Sunday, November 10, 2013

One Month

Well, it's officially been one month since Lucy passed today. Ironically enough, I'm sitting here studying for a large animal surgery exam, the same exam I took that morning. My already biased distaste for this class has grown into pure hatred so thankfully we only have 12 more classes left until our evil cumulative final exam. Then I can put "surgical procedures" of large animals behind me.

My house is still very lonely. It makes me sad to come home to no greeting at the door. I'm bad at waking up to my alarm if I don't have to get up for class in the morning. I miss getting a nose in my face looking for food the moment the alarm rang. No one tries to steal 2/3rds of the bed anymore. I haven't properly stretched out in my own bed since last December (it was always about accommodating Lucy to make sure she was comfy!).

My heart is still very heavy. The double edged sword of being a vet student is that all of my friends and classmates have pets, and they all love them as much as I loved Lucy. That means at least 20 times a day, someone posts a video or picture or status about what their silly pet is doing on facebook. It means that I get to continually feel like my nose is being rubbed in the fact that everyone else has their beautiful animals and I don't. Lucy and I didn't deserve this fate. She had an excellent home and a great life. She was young and reasonably healthy (except that she had started peeing on the bed occasionally...). We'd only had each other for 9 months. She got a walk every day and tons of attention. So why her? Why my dog? What if I had come home a little earlier? Why didn't I just take the extra stupid 30 seconds to put the food away?! All I had to do was cross the room! That's it! Such a simple act could have made things so drastically different for us. Rhetorical questions I will never have the answers to.

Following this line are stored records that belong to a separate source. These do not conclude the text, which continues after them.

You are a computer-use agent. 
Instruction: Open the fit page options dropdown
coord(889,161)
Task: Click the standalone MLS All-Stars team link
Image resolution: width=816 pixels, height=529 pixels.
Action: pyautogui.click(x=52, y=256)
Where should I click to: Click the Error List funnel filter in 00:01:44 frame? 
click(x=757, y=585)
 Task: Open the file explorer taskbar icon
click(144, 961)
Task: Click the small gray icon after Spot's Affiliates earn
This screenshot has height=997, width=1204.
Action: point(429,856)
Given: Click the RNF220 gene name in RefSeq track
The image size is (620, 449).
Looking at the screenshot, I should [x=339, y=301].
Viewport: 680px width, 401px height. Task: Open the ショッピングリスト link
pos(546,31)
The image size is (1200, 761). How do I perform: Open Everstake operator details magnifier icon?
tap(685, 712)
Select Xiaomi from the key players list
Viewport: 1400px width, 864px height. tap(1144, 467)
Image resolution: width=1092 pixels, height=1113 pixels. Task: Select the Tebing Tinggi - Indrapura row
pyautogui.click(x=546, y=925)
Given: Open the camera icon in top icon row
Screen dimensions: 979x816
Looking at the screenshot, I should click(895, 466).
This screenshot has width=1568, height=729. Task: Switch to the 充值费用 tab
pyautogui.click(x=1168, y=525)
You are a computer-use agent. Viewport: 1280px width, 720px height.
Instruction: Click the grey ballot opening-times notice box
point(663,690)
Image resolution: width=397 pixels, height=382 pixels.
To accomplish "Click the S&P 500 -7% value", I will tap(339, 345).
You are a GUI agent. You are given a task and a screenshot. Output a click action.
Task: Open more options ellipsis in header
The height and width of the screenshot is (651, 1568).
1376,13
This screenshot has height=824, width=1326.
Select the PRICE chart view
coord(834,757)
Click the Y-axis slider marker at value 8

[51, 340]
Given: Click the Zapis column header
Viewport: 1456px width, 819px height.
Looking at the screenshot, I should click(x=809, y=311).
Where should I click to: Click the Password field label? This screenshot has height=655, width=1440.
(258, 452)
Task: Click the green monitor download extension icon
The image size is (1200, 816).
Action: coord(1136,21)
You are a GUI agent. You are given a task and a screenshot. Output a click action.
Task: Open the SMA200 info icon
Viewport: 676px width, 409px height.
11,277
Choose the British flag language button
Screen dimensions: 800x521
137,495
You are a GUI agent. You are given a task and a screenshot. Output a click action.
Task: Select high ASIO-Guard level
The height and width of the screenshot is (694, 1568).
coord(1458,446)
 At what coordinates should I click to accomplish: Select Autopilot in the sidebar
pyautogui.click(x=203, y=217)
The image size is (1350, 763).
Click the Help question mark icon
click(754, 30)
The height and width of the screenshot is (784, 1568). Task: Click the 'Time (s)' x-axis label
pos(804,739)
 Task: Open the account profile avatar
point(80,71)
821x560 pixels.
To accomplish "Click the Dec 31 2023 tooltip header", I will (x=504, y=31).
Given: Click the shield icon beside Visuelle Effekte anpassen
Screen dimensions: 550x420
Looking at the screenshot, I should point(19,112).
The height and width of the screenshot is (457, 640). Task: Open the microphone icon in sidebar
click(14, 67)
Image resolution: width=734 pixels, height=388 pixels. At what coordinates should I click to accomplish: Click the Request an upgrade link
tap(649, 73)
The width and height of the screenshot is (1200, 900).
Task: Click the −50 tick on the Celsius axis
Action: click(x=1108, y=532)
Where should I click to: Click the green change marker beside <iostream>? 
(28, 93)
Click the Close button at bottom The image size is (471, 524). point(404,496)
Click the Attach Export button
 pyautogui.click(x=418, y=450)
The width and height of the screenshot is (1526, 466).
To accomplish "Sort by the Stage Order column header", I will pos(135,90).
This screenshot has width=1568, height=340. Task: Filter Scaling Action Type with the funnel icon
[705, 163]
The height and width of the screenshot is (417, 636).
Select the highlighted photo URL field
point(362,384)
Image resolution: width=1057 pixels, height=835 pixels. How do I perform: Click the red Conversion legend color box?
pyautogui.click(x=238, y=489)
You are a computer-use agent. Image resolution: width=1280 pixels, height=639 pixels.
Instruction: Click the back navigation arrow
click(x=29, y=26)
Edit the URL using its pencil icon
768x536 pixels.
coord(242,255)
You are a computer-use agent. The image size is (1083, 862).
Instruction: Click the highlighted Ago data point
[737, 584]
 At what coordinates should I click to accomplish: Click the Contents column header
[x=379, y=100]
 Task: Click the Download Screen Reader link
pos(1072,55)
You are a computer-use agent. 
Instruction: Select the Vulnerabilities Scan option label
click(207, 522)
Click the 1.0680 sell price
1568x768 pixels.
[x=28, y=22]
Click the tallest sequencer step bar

I am at least starting to not cry every day. Only three out of the seven days for last week. I guess that can be considered progress.

2 comments:

  1. This makes me terribly sad to read. We cannot predict how things will go... you aren't the only one who has made decisions, even tiny ones that don't seem like a big deal, that lead to an animal's death before it's time. One of my cats, whom I rescued from a shelter as a kitten, died at a year old because he ate one of my earrings. I knew that he had a fascination with stealing jewelry, and I still never put it away where he couldn't get to it. I was living with my parents at the time (and was about 16 or 17), and my mom refused to take him in to the vet because all of our animals had a price limit, and surgery would be above that. I had a couple hundred dollars saved up from working odd jobs. I could have driven. I could have taken him in, paid for the surgery to remove the earring from his intestinal tract or wherever it had imbedded itself. I could have given him a chance. But I didn't, and he died. What must not have been a good death. He was a wonderful, loving animal, and he didn't deserve that. And I caused it. 6 years later and I'm still not over it. If anything, once I started to get interested in vet med and realize how much could have been done for him, I have felt even worse. I don't know that I will ever get over it. At least you tried to save Lucy to the best of your ability. You could not have predicted that that day she would have decided to go for the food. There was no way you could have known it. Instead of focusing on what you could have done that day... try to focus on what you did; she loved you, she knew you loved her, you gave her the best 9 months of her life, gave her a home and a bed, friends to play with. You tried to save her every way that you knew how. I'm sure she knew that, and if there is something after this life, Lucy will be waiting for you, your guardian angel.

    ReplyDelete
  2. I'll second the sentiment above. I recently lost my 1.5 year old ginger cat to FIP. It was heartbreaking to see him go, and to see him go from a relatively healthy cat to the weak one he became towards the very end. I'm still in shock. Going back over every second that may have helped is not going to change the outcome, it only serves to make you feel more guilty (when you shouldn't). Things happen, unfortunately we can't change them. I keep thinking that maybe if I hadn't had my sister's cat in the house this summer, or maybe if I had disinfected the carrier that may or may not have given him the virus, or if I had just paid better attention to the fact that he lost a bit of weight over the summer...I can't.

    You gave her a wonderful life, and you were no doubt a wonderful pet mom, even if you don't feel it at the moment. There will be other wonderful fur-babies for you to love and take care of, and of course none will be Lucy, but they'll become just as special to you. Focus on the love she gave, and not what could have been.